L’analyse qualité aboutit à l’association d’un indice qualité à chacun des spots des lames du jeu de données. Il reste à utiliser cette valeur d’indice dans la suite du processus d’analyse. Cet indexage de la qualité sera très utile pour la visualisation graphique des données permettant de décider de l’élimination d’une lame par exemple ou de prévoir la démarche de normalisation qui va suivre. Les bibliothèques de fonctions « marray » proposent un ensemble de représentations graphiques pertinentes présentées sur la figure 14. L’indexage de la qualité permet également de moyenner les répétitions techniques par niveau de qualité. A l’issue de cette analyse visuelle, nous suggérons de regrouper les index de qualité en deux groupes : les bons spots à conserver pour l’analyse (de –50 à 100), et les mauvais à rejeter (-100), les valeurs des spots vides (-75) ayant été éliminées physiquement. Les moyennes des répétitions techniques peuvent alors être envisagées en éliminant les mauvais spots. Si pour un gène, aucun spot de qualité n’est disponible, alors, la moyenne est calculée sur l’ensemble des mauvais spots et l’indice (-100) est associé à la valeur moyenne pour ne pas générer de trous dans le tableau de données. Des fonctions R ont été développées au laboratoire pour générer ces moyennes (Morin 2004).

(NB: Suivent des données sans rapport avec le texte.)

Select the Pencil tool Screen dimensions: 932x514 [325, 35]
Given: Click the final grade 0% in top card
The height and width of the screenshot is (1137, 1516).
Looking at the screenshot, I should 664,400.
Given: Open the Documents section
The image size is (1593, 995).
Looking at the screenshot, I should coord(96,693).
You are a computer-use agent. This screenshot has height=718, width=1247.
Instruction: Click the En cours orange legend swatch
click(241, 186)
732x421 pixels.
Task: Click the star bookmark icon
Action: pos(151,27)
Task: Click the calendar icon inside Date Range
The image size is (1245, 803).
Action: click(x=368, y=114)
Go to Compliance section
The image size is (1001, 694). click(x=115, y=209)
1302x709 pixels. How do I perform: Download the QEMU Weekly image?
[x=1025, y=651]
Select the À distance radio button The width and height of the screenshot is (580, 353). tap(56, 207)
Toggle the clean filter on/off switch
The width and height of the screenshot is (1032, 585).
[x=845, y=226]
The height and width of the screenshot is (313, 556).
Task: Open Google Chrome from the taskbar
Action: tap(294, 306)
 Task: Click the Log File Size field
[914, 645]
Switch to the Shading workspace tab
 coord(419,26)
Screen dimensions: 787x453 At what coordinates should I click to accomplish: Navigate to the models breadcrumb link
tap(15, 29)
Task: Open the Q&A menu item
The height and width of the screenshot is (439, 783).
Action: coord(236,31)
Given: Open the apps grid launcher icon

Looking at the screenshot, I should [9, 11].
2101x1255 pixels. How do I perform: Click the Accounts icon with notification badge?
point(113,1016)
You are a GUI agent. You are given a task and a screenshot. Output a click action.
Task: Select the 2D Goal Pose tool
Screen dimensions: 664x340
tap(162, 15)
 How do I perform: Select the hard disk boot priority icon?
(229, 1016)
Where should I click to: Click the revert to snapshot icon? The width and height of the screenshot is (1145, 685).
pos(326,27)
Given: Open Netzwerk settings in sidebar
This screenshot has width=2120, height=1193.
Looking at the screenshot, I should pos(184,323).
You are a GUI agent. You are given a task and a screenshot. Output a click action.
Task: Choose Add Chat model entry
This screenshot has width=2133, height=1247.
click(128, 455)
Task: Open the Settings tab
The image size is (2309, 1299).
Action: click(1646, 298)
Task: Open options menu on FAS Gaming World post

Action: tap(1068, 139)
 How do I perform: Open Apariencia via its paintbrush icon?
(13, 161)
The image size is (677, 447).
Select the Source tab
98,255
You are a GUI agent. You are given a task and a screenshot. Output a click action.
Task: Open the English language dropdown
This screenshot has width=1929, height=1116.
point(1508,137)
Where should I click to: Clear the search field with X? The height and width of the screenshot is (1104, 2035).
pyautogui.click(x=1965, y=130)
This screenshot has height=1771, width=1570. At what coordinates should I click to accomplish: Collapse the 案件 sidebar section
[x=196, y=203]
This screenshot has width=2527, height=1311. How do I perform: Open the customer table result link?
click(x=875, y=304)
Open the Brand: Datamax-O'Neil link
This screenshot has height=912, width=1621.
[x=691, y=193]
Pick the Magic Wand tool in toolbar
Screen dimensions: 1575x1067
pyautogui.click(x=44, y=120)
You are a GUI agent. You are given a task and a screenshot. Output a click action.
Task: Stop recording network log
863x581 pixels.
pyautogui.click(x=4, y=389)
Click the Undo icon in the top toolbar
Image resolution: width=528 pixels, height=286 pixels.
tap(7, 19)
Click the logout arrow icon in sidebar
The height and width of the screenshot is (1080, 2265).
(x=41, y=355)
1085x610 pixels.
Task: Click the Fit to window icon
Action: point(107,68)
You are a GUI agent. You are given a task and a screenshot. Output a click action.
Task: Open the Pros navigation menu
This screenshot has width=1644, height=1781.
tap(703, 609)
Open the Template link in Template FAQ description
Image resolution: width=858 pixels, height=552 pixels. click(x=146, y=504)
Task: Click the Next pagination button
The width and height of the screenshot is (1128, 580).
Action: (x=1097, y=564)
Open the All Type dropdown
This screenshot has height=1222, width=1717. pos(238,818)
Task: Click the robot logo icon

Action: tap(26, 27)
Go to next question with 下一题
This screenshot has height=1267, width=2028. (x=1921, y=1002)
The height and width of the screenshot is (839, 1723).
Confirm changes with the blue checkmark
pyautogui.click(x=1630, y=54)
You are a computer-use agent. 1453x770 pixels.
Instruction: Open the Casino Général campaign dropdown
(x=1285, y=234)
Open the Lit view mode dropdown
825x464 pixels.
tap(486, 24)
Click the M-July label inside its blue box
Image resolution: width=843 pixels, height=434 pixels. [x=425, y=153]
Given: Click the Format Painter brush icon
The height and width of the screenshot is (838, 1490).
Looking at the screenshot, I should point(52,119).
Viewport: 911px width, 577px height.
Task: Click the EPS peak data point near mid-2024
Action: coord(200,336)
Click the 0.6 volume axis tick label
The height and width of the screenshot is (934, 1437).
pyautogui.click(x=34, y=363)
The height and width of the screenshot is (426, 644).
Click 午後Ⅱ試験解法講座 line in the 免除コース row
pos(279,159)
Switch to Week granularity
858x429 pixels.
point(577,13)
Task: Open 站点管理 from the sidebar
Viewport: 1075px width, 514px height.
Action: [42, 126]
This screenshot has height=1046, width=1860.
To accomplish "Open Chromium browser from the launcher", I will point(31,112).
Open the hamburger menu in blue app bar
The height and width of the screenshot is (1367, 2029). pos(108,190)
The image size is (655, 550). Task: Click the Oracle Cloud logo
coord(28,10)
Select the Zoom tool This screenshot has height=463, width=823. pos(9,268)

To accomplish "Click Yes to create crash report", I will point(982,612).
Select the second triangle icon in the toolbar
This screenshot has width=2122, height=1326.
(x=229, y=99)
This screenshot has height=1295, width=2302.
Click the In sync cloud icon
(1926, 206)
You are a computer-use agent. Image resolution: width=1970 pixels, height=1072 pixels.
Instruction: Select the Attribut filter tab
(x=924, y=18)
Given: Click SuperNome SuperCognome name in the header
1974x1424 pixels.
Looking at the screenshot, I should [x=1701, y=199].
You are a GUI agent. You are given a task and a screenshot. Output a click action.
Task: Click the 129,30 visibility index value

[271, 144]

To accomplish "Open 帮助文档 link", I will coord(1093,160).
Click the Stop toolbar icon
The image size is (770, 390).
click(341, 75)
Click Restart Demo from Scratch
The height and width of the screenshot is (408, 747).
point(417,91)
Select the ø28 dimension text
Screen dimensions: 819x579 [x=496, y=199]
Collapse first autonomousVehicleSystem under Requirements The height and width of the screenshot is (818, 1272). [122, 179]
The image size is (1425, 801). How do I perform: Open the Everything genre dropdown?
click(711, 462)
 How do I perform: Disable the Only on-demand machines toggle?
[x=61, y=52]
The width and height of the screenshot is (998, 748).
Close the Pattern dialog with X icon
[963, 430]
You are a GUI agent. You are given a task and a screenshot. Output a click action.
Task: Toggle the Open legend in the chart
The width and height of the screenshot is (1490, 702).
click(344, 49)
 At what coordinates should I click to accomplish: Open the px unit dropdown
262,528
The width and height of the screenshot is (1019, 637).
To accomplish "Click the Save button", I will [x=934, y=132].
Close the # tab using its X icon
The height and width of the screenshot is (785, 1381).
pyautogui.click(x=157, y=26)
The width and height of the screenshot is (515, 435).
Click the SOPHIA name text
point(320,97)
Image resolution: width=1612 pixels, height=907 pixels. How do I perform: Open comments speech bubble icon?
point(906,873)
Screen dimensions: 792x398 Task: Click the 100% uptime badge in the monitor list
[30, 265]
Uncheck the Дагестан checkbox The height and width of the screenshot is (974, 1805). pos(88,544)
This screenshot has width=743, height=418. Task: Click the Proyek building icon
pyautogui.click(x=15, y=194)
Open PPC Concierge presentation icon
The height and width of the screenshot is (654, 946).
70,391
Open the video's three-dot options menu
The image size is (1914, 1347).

Figure 14. Quelques graphes utiles pour l’analyse qualité. A : la fonction « maImage »

permet de représenter une variable sur la puce, ici le bruit de fond rouge sur une mauvaise lame à droite et sur une bonne à gauche. B : Différentes figures de spots, normaux (1), masqués par une tache ou une rayure (2, 5), saturé (3), grains dans le bruit de fond (4), taille anormalement faible (6). C : graphe R=f(G). D : graphe MA, log2(R/G)=f(1/2log2(RG)). E : graphe quantile – quantile. F : boîte à moustaches permettant la comparaison de la distribution des groupes de spots correspondant aux quatre aiguilles de dépôt d’une même lame.